+++ SUPPLIED TEXT +++
It is envisaged that management of water running down or dripping alongside the jamb frame member may be handled differently for frames that frame a door (not shown), and frames that frame a window closure 1900.

Receptacle Frames for framing doors can be expected to extend further inwardly into the opening than frames for framing windows, due to doors generally being wider than windows, and because doors can also be typically expected to comprise two or even more separate parallel door panels that run in several parallel guiding channels 1561 (as shown in figure 46) that guide movement of the door panels. These guiding channels are typically defined by the sill frame member. As the sill frame member of a frame for a door is also expected to be lower to the floor, it is also more likely to receive casual water incident on it. For this reason, there is also more likely to be leakage of casual water through the lower interface.

If the largest portion of the interface between a jamb frame member and a sill frame member were to extend outside of the plane of the sealing flanges, the door frame could be expected to extend far outwardly of the sealed outer surface, which may not always be desirable, either due to space or aesthetic constraints.

For this reason, it is envisaged that frames for framing doors will include a separate receptacle as shown in figures 2, 46, 47 and 54, that is located inwardly of the plane of the sealing flanges for receiving casual water leaking between the lower interface 1570. The receptacle could be a portion of the lower connecting arrangement, or could be mounted separately and operate independently of the lower connecting arrangement.

The receptacle comprises engaging formations 1462 configured for facilitating the snug engagement of at least part of the receptacle with the jamb frame member and the sill frame member, and optionally the connector member 1410. In the embodiments shown, the engaging formations 1462 comprise a sealing flange 1463 configured for alignment with the sealing flange of the jamb frame member. The receptacle further comprises a conduit portion 1464 for receiving casual water moving between the interface, and guiding the received casual water operationally to deposit said casual water outside of the weatherline from an outlet portion 1466. The outlet portion comprises outlet formations 1467 defining a receptacle outlet 1468. Both the receptacle and lower connecting arrangement 1400 comprise a forward leaning slope at the base of said receptacle and/or lower connecting arrangement 1400, towards the external cladding, to aid water discharge to the outlet.
+++ DATASET SECTION +++
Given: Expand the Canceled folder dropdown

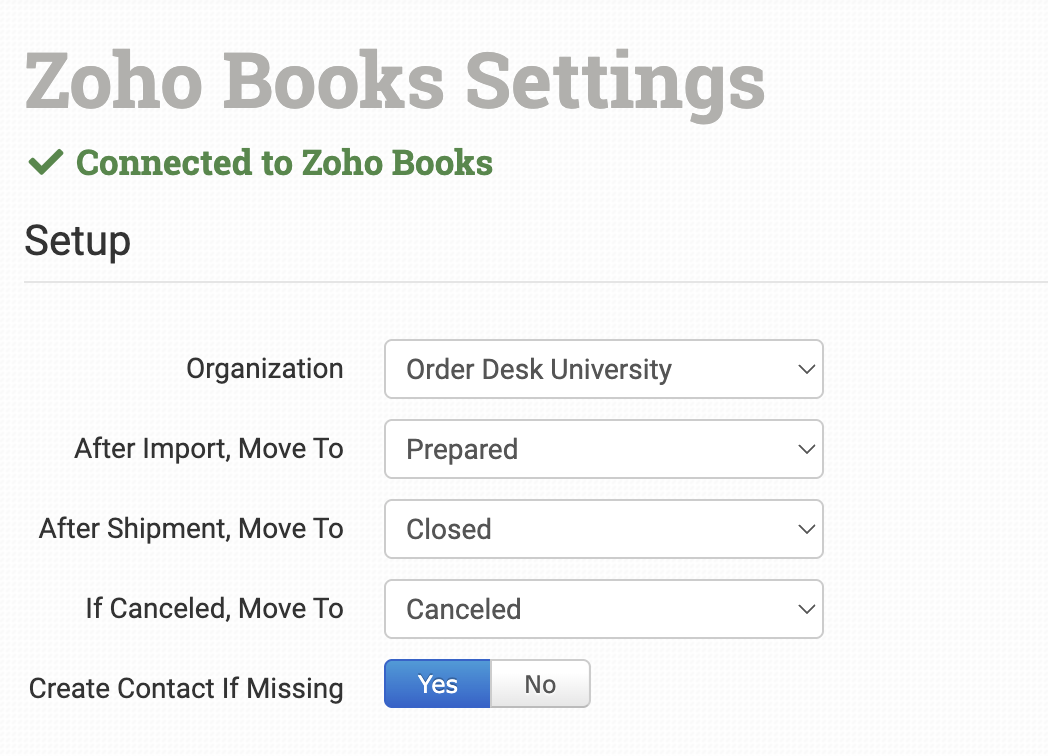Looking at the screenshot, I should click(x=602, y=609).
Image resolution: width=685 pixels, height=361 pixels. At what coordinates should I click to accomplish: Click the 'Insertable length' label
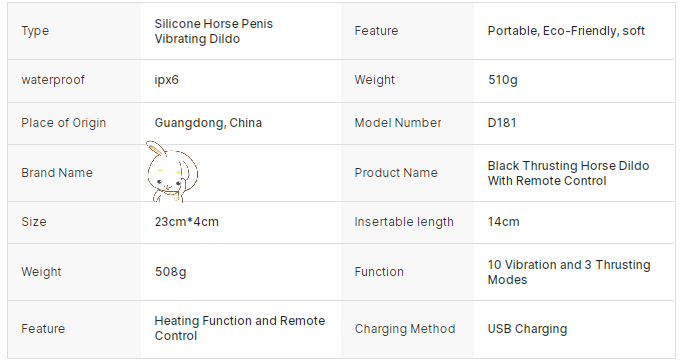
+++
• **WHAT YOU WILL DO**: Please repeat the passage on frame water drainage word for word, starting at "If the largest" and ending at "or aesthetic constraints.". None of the lines are needed for this.

• **REPLY TO THE EXERCISE**:
If the largest portion of the interface between a jamb frame member and a sill frame member were to extend outside of the plane of the sealing flanges, the door frame could be expected to extend far outwardly of the sealed outer surface, which may not always be desirable, either due to space or aesthetic constraints.